START Dataset excerpts

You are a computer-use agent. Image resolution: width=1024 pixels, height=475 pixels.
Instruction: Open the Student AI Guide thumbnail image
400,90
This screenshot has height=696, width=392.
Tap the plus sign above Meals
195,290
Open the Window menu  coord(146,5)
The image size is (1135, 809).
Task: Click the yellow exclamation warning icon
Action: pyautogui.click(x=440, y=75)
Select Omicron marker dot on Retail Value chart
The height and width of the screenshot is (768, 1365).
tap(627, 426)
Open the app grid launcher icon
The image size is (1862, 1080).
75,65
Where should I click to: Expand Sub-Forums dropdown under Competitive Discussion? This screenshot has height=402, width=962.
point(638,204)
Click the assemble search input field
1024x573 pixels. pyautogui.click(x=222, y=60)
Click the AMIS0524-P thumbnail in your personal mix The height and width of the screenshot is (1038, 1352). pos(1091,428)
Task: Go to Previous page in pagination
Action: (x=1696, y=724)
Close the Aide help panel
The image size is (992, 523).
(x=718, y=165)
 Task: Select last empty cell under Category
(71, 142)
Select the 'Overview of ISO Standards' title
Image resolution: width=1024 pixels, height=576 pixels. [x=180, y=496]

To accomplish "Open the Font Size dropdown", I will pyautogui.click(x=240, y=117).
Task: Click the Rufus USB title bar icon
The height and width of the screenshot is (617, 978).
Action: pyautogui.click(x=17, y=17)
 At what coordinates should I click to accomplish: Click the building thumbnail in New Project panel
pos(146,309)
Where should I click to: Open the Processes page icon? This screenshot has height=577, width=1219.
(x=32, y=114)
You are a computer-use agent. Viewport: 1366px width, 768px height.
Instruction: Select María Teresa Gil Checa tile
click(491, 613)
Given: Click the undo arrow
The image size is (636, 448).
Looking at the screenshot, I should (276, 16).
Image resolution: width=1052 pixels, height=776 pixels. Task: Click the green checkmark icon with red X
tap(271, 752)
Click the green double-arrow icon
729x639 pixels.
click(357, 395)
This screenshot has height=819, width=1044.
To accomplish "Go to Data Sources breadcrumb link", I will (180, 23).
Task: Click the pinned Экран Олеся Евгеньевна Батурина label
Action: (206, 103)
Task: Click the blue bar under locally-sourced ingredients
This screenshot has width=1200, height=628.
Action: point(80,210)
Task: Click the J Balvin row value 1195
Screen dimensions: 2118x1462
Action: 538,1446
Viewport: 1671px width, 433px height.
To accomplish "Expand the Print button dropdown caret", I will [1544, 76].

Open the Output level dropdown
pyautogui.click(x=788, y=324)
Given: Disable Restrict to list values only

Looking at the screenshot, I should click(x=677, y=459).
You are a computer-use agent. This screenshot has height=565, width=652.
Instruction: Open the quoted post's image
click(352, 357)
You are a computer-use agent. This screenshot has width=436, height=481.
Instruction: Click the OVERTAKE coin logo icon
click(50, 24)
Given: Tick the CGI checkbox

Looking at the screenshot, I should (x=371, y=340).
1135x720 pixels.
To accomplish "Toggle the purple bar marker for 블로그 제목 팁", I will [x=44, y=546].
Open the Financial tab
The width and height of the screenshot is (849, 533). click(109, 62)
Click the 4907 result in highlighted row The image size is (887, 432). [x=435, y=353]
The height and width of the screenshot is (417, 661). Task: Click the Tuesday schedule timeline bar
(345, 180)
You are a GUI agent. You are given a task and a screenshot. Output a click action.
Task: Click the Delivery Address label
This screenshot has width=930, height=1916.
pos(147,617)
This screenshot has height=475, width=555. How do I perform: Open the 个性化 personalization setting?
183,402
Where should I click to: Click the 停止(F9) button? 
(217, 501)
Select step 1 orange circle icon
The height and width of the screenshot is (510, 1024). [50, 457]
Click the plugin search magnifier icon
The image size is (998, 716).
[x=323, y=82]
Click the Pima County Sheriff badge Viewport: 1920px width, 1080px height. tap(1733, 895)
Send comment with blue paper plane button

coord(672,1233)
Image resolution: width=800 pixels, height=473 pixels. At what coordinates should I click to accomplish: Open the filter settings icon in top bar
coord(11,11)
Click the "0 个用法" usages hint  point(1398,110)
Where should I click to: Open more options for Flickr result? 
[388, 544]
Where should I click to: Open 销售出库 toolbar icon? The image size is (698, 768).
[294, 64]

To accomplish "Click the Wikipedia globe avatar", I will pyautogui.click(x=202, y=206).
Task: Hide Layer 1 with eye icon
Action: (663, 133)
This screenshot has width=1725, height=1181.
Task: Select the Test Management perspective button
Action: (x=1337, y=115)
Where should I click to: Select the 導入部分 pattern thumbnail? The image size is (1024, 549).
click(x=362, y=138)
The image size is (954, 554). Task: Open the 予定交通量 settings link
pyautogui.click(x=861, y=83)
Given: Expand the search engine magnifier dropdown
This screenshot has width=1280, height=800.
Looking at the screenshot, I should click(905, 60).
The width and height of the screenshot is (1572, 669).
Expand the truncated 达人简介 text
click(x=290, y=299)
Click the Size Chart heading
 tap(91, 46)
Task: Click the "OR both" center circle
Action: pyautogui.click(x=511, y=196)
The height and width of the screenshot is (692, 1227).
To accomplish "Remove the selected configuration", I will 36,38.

END Dataset excerpts

Requirement —
Look through the entries above for the word "computer". Copy every line where it shows up.

Exercise response —
You are a computer-use agent. Image resolution: width=1024 pixels, height=475 pixels.
You are a computer-use agent. Viewport: 1366px width, 768px height.
You are a computer-use agent. This screenshot has height=565, width=652.
You are a computer-use agent. This screenshot has width=436, height=481.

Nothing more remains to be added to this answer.